Text section:
☆ ☆ ☆ ☆ ☆
# printing on a nylon mesh jersey



## pioneer (Mar 7, 2007)

I was wondering what is the best way to screen print a logo on a nylon football jersey? Also what mesh screen is best, the jersey is royal blue with white letters and a football helmet.

Thanks Rob


----------



## SilkscreenQueen (Apr 7, 2007)

We'd use direct print nylon ink from International Coatings with the catalyst and a finer mesh screen like 125.


----------



## Bill Hood (Apr 11, 2007)

The trick is to print on the surface of the garment and not deep into the mesh. Use good tension on an open mesh with a light touch!


----------



## Fluid (Jun 20, 2005)

your palettes will get ink due tot he mesh jerseys. We stock 11X17 paper. Spray tack to palette and print the design as normal. remove the paper and replace wit a new sheet for each garment.

This all depends on the size of the mesh as the smaller mesh doesnt seem to be that big of an issue


----------



## Bill Hood (Apr 11, 2007)

Fluid said:


> your palettes will get ink due tot he mesh jerseys. We stock 11X17 paper. Spray tack to palette and print the design as normal. remove the paper and replace wit a new sheet for each garment.
> 
> This all depends on the size of the mesh as the smaller mesh doesnt seem to be that big of an issue


My point was and still is that you will not get ink on your platens if you print on the surface of the shirt. The ink will only transfer to the top surface of the shirt, i.e. not the openings. You will need screens with the correct amount of tension and the correct off content. Again, if you have the right tools and use them properly, there is no need for bandaids and fixes. Why go to expense of buying paper, spray tacking it to the platens, and then removing the paper with the platens, using a new sheet for each garment.

This may be fine for someone with more money and time to waste but won't fly in the real world of production and making money, which I believe is the whole point of being in this business.


----------



## neato (Mar 21, 2006)

Bill Hood said:


> My point was and still is that you will not get ink on your platens if you print on the surface of the shirt. The ink will only transfer to the top surface of the shirt, i.e. not the openings. You will need screens with the correct amount of tension and the correct off content. Again, if you have the right tools and use them properly, there is no need for bandaids and fixes. Why go to expense of buying paper, spray tacking it to the platens, and then removing the paper with the platens, using a new sheet for each garment.
> 
> This may be fine for someone with more money and time to waste but won't fly in the real world of production and making money, which I believe is the whole point of being in this business.


Real world conditions also say that sometimes printing on the surface with white ink isn't going to happen, especially the first time experimenting with ink/mesh. 

Fluid is right about the paper. I do that as well. It works fine for mesh with larger holes. And again, if the holes are small enough, it's not even an issue. It will take some experimenting.

Jerseys are much easier to print on than you might initially think. I've always been happy with the way they turn out.


----------



## Fluid (Jun 20, 2005)

Bill I have had my own shop for 10 years and I produce quite a bit of prints daily. Obviously printing on the garment is the best option, heck thats what we're supposed to do. unfortunately most do not print correctly. I can go in almost any manual and automatic shop and will see imprints on the platens from the printers printing way too hard. I gave a real world tip that works, is only adding may 15 sec per shirt if that.
☆ ☆ ☆ ☆ ☆
Supplied records:
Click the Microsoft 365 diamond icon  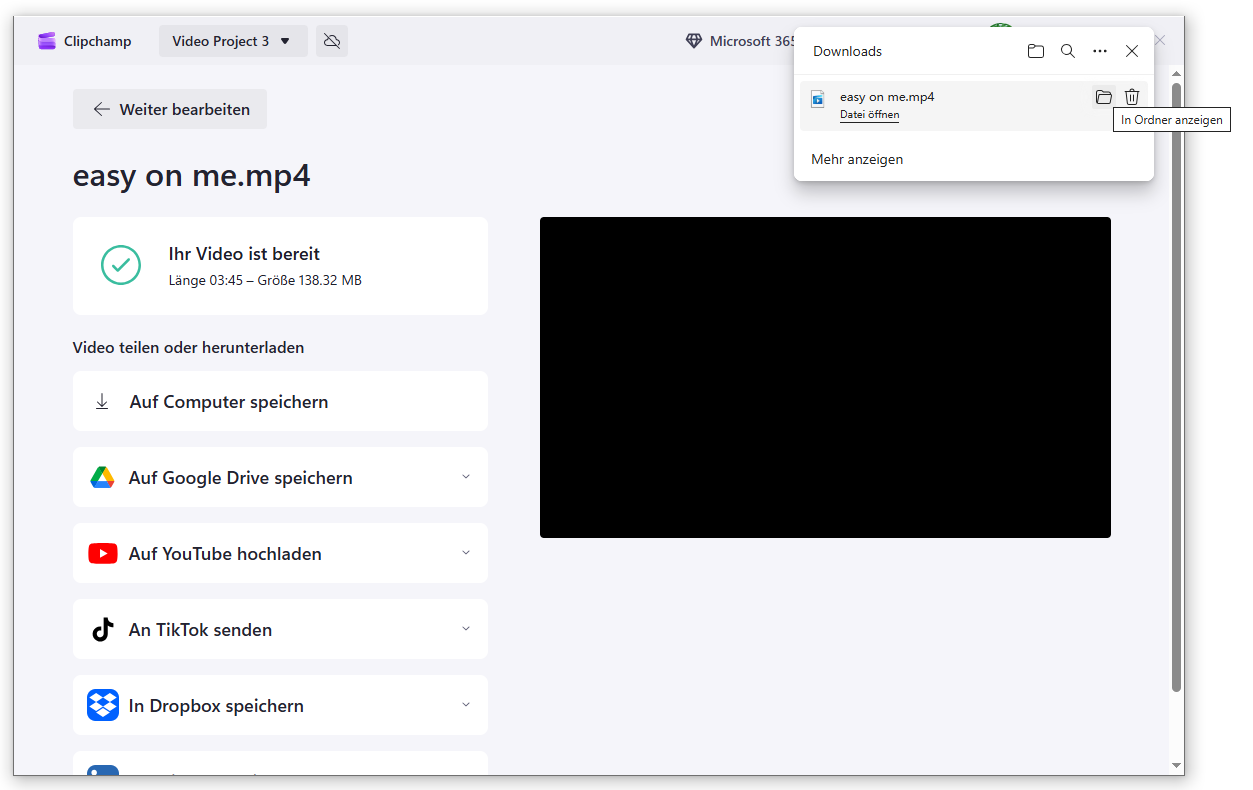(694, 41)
☆ ☆ ☆ ☆ ☆
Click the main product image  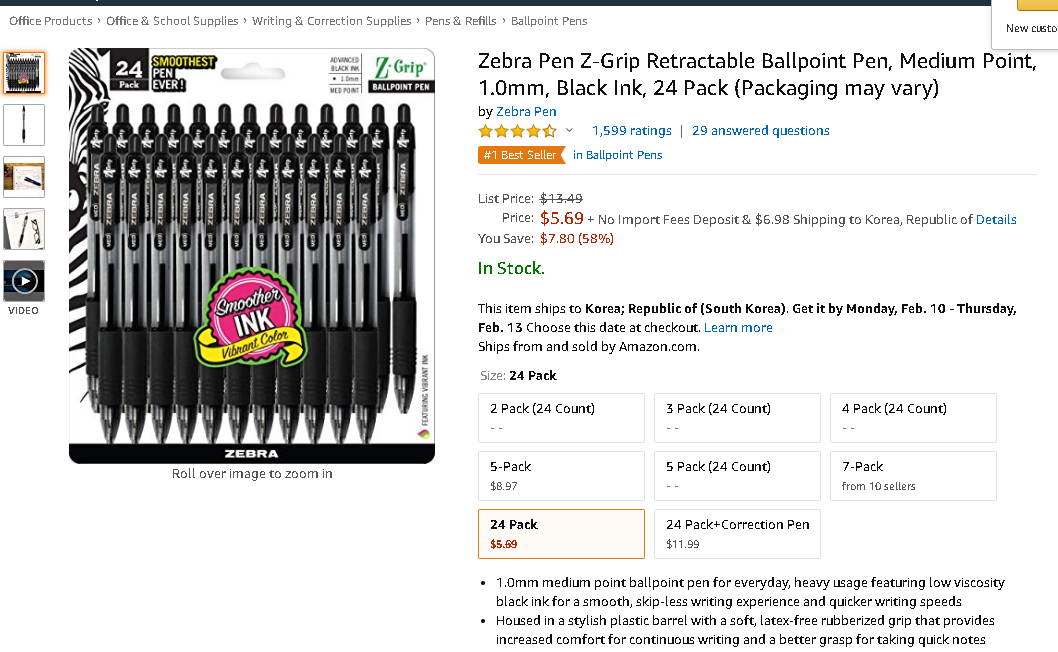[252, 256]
☆ ☆ ☆ ☆ ☆
Task A: Please rewrite the paragraph beginning "Fluid is right about the paper" in the jersey printing thread as a short bulleted list that keeps its main points.
Task B: In the jersey printing thread, what mesh count does SilkscreenQueen recommend for the screen?

Complete answer A:
- Agrees with Fluid about using paper and does the same.
- The method works well for mesh with larger holes.
- If the holes are small enough, the problem doesn't come up at all.
- Some experimenting will be needed.

Complete answer B: A finer mesh, such as 125.